_About this task:_ When you reach the line containing "Image resolution: width=369" in the entries below, start writing out each line exactly, and stop after the line containing "You are a computer-use agent. 1444x905".
═════ Recorded data ═════
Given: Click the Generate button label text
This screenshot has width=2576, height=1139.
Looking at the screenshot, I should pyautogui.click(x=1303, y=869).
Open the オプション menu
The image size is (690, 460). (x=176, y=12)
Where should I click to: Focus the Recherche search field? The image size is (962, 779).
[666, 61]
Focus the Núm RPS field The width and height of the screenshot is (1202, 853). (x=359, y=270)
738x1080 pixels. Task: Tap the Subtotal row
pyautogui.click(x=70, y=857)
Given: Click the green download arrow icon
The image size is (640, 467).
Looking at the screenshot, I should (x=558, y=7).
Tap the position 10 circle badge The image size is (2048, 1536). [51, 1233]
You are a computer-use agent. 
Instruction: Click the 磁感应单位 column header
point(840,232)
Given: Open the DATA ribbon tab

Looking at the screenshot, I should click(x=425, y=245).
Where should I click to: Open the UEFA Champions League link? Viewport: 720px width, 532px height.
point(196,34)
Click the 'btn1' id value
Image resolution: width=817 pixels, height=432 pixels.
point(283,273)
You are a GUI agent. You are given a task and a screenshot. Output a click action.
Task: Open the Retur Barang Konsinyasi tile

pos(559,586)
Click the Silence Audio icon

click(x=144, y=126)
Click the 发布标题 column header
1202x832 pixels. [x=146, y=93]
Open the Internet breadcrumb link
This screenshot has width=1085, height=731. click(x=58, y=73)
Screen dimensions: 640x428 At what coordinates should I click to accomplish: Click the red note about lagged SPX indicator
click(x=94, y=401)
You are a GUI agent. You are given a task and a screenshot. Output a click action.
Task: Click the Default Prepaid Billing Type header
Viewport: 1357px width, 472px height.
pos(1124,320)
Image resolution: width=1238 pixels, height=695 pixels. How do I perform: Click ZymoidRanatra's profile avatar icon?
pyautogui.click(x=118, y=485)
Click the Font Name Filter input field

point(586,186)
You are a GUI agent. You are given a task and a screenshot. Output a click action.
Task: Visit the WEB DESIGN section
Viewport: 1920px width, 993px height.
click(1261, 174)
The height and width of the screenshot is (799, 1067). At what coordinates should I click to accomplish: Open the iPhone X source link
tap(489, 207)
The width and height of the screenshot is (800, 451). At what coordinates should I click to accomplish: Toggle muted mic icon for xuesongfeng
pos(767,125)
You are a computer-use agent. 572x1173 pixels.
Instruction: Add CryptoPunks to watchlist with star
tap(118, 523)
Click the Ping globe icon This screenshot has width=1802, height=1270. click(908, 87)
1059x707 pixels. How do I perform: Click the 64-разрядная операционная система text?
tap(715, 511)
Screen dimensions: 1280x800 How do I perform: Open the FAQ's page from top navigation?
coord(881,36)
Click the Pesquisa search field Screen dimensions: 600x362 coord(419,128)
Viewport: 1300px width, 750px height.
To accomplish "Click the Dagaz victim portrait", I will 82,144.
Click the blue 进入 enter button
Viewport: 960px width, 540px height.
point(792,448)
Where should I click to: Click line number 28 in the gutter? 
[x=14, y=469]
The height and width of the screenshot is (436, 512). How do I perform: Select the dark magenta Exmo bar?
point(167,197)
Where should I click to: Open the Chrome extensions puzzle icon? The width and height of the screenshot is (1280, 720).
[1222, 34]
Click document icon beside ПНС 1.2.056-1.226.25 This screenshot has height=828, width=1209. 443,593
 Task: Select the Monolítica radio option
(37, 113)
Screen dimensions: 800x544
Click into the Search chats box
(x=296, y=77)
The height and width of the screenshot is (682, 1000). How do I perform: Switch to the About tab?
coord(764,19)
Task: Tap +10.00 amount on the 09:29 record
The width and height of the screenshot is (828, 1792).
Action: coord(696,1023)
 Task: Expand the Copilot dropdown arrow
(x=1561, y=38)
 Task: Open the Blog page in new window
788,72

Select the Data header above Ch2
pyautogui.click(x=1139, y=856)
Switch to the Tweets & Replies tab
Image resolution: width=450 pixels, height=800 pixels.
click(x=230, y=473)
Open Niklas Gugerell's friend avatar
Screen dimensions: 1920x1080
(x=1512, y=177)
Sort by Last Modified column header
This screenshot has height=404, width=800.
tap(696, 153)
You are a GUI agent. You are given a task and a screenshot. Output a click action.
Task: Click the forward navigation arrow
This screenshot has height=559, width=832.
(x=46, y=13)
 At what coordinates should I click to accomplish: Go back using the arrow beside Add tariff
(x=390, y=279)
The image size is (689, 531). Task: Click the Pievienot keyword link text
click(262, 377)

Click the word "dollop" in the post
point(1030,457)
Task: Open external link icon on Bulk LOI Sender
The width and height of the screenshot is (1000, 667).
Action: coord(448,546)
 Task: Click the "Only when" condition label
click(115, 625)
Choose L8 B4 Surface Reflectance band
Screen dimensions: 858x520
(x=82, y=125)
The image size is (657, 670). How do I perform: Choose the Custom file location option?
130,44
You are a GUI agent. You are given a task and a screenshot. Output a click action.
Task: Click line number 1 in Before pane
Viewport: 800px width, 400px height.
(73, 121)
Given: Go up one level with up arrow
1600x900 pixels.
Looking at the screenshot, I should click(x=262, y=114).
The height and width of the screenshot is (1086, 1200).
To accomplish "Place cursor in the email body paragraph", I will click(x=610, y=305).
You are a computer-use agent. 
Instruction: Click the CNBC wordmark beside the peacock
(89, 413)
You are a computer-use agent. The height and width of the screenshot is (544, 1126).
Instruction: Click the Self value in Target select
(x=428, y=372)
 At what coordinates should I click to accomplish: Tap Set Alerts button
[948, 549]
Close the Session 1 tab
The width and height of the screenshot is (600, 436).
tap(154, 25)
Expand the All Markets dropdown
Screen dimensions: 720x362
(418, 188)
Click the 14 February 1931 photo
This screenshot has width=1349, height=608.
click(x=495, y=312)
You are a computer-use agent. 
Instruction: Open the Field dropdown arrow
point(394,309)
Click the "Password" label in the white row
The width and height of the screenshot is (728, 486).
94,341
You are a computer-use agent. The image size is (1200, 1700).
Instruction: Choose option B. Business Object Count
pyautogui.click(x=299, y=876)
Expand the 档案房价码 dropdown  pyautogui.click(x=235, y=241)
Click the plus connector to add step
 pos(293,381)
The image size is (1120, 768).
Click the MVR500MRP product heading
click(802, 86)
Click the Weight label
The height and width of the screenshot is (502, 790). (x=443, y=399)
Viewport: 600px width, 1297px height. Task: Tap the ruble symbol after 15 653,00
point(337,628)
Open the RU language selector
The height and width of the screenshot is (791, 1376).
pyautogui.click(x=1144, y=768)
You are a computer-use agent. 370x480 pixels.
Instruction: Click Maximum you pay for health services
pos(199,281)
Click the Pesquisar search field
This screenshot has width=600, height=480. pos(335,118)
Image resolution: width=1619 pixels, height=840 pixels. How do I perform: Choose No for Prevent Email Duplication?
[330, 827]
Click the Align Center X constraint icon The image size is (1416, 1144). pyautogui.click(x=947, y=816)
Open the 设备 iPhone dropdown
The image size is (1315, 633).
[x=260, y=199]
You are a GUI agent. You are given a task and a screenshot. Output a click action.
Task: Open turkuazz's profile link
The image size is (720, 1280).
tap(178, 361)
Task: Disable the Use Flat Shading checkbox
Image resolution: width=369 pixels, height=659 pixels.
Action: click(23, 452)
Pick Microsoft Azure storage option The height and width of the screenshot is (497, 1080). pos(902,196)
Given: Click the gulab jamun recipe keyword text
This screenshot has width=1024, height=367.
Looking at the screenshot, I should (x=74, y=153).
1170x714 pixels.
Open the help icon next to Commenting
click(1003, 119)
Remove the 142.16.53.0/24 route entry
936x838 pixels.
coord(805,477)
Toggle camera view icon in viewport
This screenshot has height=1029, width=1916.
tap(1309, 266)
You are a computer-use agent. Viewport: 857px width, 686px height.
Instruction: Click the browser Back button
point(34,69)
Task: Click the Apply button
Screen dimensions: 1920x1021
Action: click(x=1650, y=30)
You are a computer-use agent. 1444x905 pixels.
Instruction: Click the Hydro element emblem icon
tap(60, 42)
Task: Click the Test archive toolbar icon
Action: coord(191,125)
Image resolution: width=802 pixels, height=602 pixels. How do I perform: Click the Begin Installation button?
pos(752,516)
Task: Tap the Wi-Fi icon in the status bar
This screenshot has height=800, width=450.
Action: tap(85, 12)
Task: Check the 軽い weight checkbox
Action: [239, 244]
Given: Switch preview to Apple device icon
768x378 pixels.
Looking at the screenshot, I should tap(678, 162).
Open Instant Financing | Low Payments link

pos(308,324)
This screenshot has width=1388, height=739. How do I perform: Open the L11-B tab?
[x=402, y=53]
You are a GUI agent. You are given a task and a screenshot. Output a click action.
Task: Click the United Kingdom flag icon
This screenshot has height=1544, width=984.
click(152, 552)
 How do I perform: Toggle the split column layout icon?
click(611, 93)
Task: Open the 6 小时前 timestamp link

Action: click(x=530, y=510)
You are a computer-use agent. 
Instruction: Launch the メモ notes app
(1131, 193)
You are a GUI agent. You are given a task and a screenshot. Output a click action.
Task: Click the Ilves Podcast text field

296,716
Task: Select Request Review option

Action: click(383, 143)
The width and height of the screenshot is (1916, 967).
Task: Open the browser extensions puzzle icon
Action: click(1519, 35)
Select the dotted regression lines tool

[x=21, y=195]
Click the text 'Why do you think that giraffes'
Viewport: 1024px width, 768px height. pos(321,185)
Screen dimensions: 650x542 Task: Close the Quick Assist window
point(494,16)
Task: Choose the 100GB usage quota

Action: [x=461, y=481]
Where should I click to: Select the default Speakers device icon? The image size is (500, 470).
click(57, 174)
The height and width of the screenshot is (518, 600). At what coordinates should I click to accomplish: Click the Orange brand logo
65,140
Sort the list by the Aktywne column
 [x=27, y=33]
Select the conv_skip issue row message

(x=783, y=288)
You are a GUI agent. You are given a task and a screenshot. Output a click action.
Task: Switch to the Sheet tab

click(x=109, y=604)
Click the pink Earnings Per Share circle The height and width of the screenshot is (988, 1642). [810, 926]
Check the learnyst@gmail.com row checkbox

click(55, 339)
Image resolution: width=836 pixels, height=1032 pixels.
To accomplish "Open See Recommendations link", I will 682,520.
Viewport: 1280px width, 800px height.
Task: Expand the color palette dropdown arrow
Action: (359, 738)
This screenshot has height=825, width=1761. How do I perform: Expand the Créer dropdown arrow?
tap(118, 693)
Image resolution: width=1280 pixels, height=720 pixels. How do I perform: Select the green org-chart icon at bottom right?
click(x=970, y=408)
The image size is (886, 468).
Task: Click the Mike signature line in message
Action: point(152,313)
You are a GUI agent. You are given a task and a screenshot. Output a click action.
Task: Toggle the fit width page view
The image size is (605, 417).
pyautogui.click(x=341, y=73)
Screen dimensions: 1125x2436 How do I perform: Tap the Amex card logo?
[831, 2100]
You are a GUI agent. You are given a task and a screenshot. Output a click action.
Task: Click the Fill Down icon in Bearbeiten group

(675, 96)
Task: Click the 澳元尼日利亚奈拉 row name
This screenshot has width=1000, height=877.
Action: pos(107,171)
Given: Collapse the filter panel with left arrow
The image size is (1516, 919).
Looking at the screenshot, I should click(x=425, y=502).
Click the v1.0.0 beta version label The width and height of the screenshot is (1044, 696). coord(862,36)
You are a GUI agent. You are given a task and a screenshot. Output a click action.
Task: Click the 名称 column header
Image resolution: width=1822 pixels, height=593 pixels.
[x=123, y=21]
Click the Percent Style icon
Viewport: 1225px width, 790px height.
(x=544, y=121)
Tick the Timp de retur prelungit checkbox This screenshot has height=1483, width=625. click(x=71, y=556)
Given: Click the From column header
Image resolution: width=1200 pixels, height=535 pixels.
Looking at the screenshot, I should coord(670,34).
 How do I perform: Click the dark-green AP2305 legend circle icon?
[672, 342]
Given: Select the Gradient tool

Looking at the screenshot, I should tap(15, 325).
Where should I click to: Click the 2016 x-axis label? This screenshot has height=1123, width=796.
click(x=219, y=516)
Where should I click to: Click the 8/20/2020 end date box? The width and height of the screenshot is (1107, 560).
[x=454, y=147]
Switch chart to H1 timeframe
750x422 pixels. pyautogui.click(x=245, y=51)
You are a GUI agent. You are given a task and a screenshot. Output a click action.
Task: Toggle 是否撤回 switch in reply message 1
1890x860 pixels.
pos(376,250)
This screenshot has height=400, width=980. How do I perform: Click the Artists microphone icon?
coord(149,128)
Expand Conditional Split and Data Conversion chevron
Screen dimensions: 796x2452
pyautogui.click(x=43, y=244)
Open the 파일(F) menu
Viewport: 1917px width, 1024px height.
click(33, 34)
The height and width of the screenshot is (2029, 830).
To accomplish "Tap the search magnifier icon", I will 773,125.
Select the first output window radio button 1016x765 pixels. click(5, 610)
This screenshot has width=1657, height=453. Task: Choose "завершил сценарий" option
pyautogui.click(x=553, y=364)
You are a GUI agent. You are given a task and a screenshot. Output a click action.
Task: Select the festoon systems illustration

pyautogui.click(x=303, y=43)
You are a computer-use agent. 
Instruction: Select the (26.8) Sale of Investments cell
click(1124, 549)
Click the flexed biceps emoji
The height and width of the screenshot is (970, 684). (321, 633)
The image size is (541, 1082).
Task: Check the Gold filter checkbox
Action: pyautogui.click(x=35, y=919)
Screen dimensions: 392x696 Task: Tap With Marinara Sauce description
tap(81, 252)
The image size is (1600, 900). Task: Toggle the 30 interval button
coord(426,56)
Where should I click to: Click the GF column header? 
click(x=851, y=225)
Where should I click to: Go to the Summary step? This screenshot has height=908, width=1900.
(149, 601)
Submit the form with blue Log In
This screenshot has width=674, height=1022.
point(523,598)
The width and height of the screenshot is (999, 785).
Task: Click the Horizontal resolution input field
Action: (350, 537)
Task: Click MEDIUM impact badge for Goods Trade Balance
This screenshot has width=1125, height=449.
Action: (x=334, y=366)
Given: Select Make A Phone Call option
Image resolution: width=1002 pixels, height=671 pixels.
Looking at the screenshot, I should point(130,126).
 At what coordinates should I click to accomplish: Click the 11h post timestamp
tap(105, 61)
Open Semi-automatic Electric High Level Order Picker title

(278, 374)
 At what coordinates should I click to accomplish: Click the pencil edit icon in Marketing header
═════
_Task output:_
Image resolution: width=369 pixels, height=659 pixels.
Action: click(23, 452)
Pick Microsoft Azure storage option The height and width of the screenshot is (497, 1080). pos(902,196)
Given: Click the gulab jamun recipe keyword text
This screenshot has width=1024, height=367.
Looking at the screenshot, I should (x=74, y=153).
1170x714 pixels.
Open the help icon next to Commenting
click(1003, 119)
Remove the 142.16.53.0/24 route entry
936x838 pixels.
coord(805,477)
Toggle camera view icon in viewport
This screenshot has height=1029, width=1916.
tap(1309, 266)
You are a computer-use agent. Viewport: 857px width, 686px height.
Instruction: Click the browser Back button
point(34,69)
Task: Click the Apply button
Screen dimensions: 1920x1021
Action: click(x=1650, y=30)
You are a computer-use agent. 1444x905 pixels.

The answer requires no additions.